The objective-validity layer ran (`results/proof/c2-sabra-headline-baserate/`,
~32 min, 6.3M steps; integrator energy-conservation self-test passed
first). The base-rate gate **deferred**, with a diagnostic pattern:

| block | burst base rate |
|---|---:|
| train | **0.138** (in band) |
| val | 0.000 |
| test | 0.000 |

`E_burst = 4.43` (held-out q=0.98 of calib max-shell-energy; calib
median 3.12, p99 4.46).

**Diagnosis: block-dependent base rate ⇒ the trajectory is not
stationary / not representatively sampled across the labelled span.** A
simple degenerate objective would give a uniform rate; a rate that runs
0.138 → 0 → 0 across temporally-ordered blocks means either (a) slow
energy drift past the 2M-step warmup, or (b) — more likely for a shell
model — the **burst recurrence time is comparable to the block
lengths**, so `train` caught burst activity and `val`/`test` did not.
This is the C1 intermittency lesson in a new guise: shell-model bursts
are intermittent enough that *block representativeness* fails at these
trajectory lengths.
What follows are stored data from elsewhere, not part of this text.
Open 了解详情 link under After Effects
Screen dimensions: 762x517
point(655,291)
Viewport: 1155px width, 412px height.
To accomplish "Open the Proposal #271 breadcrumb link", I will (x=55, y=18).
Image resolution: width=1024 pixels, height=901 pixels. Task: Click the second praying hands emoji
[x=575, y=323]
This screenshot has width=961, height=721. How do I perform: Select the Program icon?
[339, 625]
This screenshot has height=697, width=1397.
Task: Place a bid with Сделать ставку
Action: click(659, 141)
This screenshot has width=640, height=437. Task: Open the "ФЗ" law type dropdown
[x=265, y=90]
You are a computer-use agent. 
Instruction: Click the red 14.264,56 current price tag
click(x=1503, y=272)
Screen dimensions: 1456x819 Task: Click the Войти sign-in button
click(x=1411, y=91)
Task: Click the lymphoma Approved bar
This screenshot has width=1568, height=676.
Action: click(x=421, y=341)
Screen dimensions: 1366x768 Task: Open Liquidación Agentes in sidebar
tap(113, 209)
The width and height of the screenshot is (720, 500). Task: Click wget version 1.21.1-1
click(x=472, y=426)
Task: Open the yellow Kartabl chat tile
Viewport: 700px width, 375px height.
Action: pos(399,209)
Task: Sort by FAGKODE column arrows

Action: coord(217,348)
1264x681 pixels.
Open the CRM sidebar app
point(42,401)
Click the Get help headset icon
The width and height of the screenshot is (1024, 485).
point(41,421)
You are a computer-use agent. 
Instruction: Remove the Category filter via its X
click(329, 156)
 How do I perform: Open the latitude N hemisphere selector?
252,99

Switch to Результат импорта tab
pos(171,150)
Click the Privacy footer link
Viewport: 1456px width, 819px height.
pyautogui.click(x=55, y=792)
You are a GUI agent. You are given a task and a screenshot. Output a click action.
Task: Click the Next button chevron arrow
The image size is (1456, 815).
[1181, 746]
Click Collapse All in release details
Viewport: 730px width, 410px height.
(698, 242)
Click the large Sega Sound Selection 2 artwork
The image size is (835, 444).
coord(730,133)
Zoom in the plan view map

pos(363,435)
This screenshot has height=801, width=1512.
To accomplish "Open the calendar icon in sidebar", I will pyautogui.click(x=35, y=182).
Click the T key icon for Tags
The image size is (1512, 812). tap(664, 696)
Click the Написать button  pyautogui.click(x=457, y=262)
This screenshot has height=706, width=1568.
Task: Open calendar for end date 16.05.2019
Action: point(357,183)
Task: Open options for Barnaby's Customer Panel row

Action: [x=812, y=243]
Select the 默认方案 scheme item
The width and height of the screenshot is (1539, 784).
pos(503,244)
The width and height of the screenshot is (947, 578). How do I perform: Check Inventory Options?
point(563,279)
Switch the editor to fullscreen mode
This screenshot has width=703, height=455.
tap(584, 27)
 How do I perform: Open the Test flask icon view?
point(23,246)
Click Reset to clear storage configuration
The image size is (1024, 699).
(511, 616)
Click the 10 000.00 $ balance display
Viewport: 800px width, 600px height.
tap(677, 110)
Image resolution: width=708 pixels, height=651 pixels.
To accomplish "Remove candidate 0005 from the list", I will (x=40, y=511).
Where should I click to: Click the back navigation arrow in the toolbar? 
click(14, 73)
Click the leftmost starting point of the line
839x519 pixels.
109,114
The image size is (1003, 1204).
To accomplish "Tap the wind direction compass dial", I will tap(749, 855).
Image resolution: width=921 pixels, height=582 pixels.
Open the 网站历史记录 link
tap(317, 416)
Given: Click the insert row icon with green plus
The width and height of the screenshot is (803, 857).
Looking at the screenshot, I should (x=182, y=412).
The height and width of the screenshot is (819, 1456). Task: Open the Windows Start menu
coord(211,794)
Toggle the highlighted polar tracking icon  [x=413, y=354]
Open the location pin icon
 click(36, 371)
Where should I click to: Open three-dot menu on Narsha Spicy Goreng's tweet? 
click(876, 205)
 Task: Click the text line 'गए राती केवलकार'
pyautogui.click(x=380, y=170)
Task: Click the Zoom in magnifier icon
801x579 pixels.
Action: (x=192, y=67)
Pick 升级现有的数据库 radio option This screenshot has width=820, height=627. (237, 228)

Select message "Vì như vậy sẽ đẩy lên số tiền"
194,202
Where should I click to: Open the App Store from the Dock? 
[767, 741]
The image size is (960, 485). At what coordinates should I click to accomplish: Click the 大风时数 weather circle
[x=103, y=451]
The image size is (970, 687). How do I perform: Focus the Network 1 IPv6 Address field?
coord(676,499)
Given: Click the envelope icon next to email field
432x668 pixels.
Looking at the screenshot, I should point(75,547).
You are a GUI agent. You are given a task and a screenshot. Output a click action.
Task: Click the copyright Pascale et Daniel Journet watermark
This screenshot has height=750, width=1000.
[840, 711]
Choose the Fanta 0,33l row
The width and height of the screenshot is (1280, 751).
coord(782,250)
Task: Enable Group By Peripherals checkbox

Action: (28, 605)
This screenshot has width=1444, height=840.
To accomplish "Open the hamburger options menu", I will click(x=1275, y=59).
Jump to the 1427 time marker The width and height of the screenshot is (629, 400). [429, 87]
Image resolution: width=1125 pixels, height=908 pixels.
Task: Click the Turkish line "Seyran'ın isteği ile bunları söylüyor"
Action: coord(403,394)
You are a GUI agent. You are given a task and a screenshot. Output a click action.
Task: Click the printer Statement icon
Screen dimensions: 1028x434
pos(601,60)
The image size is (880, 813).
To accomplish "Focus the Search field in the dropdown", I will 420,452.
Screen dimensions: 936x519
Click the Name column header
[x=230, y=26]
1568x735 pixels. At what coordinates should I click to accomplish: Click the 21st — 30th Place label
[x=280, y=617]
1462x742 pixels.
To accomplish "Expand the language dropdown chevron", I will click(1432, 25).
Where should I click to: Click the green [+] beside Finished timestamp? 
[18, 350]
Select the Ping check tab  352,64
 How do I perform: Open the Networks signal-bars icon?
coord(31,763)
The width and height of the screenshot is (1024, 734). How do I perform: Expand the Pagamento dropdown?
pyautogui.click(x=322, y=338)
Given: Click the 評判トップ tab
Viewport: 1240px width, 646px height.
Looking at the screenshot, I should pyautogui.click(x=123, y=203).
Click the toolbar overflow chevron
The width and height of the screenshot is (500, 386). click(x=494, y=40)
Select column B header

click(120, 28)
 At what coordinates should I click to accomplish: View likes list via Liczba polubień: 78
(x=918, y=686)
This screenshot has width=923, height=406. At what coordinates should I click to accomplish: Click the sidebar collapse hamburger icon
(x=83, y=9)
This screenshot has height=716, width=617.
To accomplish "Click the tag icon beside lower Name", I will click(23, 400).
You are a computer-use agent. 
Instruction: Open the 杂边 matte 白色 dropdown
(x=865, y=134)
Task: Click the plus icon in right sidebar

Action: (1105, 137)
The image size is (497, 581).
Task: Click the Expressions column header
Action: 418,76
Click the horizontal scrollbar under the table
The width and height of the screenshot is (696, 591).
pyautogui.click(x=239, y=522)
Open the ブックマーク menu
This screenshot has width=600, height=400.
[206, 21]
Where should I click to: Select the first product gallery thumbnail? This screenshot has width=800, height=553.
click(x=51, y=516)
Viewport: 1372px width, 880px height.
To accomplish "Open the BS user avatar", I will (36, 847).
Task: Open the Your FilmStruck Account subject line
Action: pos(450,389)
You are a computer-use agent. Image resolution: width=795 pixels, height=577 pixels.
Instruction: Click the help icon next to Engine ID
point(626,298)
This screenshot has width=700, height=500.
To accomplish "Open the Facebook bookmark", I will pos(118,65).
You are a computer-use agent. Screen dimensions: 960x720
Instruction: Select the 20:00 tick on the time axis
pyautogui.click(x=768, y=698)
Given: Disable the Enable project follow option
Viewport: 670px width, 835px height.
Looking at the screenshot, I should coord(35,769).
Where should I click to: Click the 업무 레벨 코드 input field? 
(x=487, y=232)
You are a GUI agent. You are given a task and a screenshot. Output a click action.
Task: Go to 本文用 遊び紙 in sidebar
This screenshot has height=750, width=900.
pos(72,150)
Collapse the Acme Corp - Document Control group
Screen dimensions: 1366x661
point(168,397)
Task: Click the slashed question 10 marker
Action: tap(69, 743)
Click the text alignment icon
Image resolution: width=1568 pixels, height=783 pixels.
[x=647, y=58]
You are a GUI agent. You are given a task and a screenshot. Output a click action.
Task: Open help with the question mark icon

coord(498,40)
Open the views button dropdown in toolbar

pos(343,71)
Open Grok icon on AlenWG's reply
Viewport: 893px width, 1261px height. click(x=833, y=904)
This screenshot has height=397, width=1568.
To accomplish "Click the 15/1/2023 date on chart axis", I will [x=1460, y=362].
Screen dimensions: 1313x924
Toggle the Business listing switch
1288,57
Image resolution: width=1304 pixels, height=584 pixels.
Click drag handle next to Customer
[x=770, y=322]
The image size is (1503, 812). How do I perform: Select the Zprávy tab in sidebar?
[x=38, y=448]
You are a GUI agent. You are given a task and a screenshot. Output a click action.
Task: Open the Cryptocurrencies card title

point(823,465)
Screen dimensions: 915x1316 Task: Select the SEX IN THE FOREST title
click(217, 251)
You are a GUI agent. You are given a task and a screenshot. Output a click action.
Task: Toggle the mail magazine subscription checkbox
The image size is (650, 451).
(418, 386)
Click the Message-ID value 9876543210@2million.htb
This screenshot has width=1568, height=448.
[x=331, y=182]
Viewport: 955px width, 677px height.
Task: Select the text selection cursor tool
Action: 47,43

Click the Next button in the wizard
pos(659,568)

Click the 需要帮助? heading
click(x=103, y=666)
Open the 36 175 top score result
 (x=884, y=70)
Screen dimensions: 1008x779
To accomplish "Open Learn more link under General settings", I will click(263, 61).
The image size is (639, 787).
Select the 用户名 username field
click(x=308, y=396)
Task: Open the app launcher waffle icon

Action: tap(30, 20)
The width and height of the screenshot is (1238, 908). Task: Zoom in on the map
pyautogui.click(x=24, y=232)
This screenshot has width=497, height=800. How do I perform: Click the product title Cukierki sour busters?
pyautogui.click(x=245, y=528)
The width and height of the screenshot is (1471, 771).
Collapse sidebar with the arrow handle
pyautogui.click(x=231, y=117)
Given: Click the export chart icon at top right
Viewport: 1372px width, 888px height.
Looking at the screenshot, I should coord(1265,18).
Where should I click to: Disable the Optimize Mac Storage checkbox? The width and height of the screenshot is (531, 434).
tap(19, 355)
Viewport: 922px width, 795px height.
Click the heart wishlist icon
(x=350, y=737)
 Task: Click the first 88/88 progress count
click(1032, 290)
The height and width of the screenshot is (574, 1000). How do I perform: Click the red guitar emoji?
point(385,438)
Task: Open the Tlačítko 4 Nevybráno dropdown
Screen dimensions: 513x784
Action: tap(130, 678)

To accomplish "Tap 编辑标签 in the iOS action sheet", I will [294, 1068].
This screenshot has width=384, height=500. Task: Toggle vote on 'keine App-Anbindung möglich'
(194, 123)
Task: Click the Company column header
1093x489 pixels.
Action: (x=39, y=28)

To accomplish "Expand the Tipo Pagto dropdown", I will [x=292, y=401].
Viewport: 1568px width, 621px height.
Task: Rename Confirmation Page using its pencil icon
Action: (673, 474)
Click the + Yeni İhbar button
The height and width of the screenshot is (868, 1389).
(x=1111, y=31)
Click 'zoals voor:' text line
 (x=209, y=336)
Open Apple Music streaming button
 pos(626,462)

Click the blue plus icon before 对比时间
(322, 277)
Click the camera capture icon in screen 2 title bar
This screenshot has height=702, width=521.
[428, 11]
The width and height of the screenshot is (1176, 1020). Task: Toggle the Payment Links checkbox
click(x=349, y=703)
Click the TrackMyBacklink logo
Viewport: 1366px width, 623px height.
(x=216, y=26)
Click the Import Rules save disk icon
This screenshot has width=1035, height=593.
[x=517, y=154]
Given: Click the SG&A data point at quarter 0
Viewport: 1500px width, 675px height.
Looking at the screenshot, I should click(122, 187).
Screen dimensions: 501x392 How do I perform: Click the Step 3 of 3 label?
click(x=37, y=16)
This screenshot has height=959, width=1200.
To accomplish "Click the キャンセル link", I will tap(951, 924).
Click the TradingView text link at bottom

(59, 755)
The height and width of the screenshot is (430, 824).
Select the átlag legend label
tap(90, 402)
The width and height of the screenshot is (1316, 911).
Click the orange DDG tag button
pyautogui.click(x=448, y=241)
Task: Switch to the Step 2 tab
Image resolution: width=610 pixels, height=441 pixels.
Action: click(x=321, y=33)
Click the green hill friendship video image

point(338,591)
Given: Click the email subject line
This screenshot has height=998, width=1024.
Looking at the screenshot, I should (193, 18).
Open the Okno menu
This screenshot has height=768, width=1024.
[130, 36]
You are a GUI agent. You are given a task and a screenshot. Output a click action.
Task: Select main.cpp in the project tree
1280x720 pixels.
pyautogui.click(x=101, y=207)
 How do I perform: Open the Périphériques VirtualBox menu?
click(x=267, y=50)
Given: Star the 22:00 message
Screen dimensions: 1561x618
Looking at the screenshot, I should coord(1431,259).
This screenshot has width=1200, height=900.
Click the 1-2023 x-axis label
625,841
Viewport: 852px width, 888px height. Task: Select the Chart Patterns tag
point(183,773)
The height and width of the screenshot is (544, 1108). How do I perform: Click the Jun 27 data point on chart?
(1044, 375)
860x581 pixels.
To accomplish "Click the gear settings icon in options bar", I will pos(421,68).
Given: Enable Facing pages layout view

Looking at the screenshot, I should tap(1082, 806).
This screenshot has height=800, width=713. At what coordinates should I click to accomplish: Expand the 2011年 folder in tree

The integrator is verified correct (energy
conservation), so this is a sampling/stationarity issue, not an
integration bug.

**Disposition.** `PDE-C2-DEFERRED-BASERATE`, a non-verdict. Per §8 / the
scoping, **no `q_burst` / `τ_burst` / `E_burst` rescue on this cell**
(that would be `PDE-C2-NEG-B`). The gate did its designed job: it caught
a non-stationary cell **before** any detector-vs-baseline comparison was
built, so no compute was wasted on a comparison over unrepresentative
labels.

**Re-pose direction (a new pre-registered v1 cell, not a v0 retune).**
A stationary, representatively-sampled Sabra cell needs:

1. a **per-block stationarity gate** — require the base rate to be
   consistent across `train`/`val`/`test` (e.g. each in band *and*
   pairwise within a tolerance), not just `test` in band; a
   block-dependent rate files `PDE-C2-DEFERRED-NONSTATIONARY`;
2. **much longer blocks** (many burst recurrence times each), and/or a
   longer warmup, chosen so each block contains O(10²) burst events;
3. **per-block diagnostics** (mean/median max-energy, burst count) in the
   receipt to distinguish drift (a) from rare-cluster intermittency (b);
4. possibly a forcing/viscosity pair verified to give a statistically
   steady cascade before labelling.

This is a v1 cell-set with its own pre-registration, mirroring the C1
v6 → v1 portable-objective move (deferral → diagnose → new pinned cell,
never a same-cell retune).

## 11. Cross-references

- [`PDE_C2_SHELL_SIGNATURE_SCOPING.md`](PDE_C2_SHELL_SIGNATURE_SCOPING.md)
  — the scoping this instantiates; research object, channel taxonomy,
  baselines, two-sided negative, promotion path.
- [`PDE_C1_REGIME_GENERALITY_v1.md`](PDE_C1_REGIME_GENERALITY_v1.md)
  — the C1 portable-objective fix whose lesson is imported into §2/§8
  (held-out quantile label + base-rate gate).
- [`../NAVIERSTOKES_LITPASS_MEMO.md`](../NAVIERSTOKES_LITPASS_MEMO.md)
  — Sabra / hidden-self-similarity / baseline citations.
- [`../SUNDOG_V_NAVIERSTOKES.md`](../SUNDOG_V_NAVIERSTOKES.md) — ledger;
  Candidate 2 promotion criteria and the `PDE-C1-NEG` re-framing rule.